Balinese Sambal Matah with Grilled Mahi-Mahi
This Balinese dish combines the robust flavors of sambal matah with perfectly grilled mahi-mahi, creating an exotic experience for your taste buds.

Preparation
Get these tasks done before you start cooking.
Marinating the Mahi-Mahi
- 1
Combine Marinade
Combine lime juice, soy sauce, olive oil, salt, and pepper in a bowl.
- 2
Marinate Fish
Place mahi-mahi fillets in a shallow dish and pour marinade over the fish.
- 3
Refrigerate
Cover and refrigerate for at least 30 minutes.

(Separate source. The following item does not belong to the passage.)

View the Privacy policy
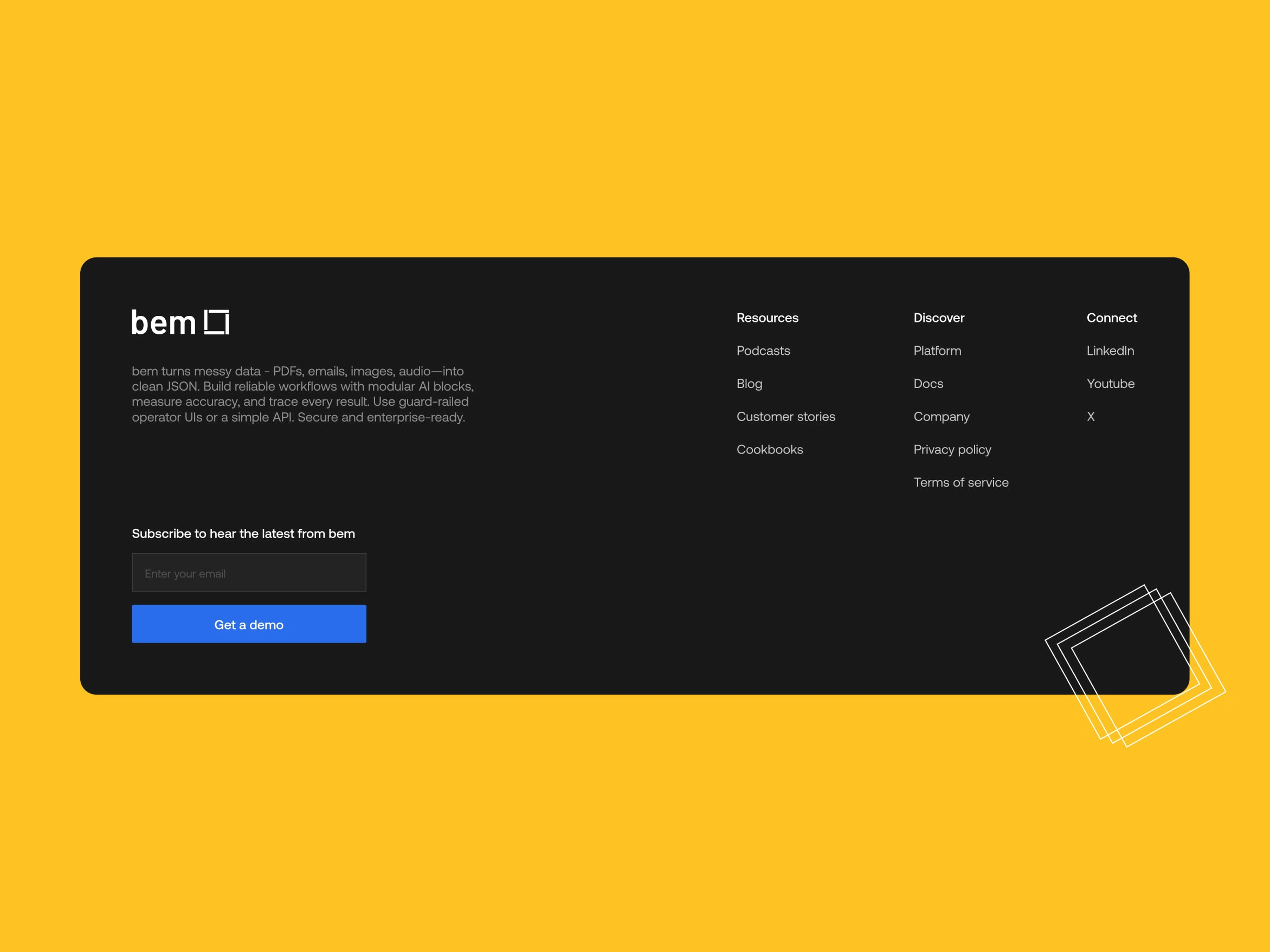The height and width of the screenshot is (952, 1270). 952,449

Tip: Let the fish marinate longer for enhanced flavor absorption.
Preparing the Sambal Matah
- 1
Combine Aromatics
In a mixing bowl, combine shallots, chilies, lemongrass, and kaffir lime leaves.
Tip: Avoid touching your face after handling chili peppers.
- 2
Add Seasonings
Add melted coconut oil, toasted shrimp paste, lime juice, and salt.
Tip: Toast the shrimp paste under the broiler for enhanced aroma.
- 3
Mix and Rest
Mix well and set aside to let the flavors meld.
How to Make Balinese Sambal Matah with Grilled Mahi-Mahi
Total time: 2 h · Yields 4 servings
- 1
Grill the Mahi-Mahi
Preheat the grill to medium-high heat and cook the fillets for 4-5 minutes on each side or until opaque and evenly charred.
- 2
Finish the Sambal Matah
Combine all ingredients thoroughly just before serving to maintain freshness.
- 3
Plate the Dish
Lay the grilled mahi-mahi on a serving platter and generously top with sambal matah.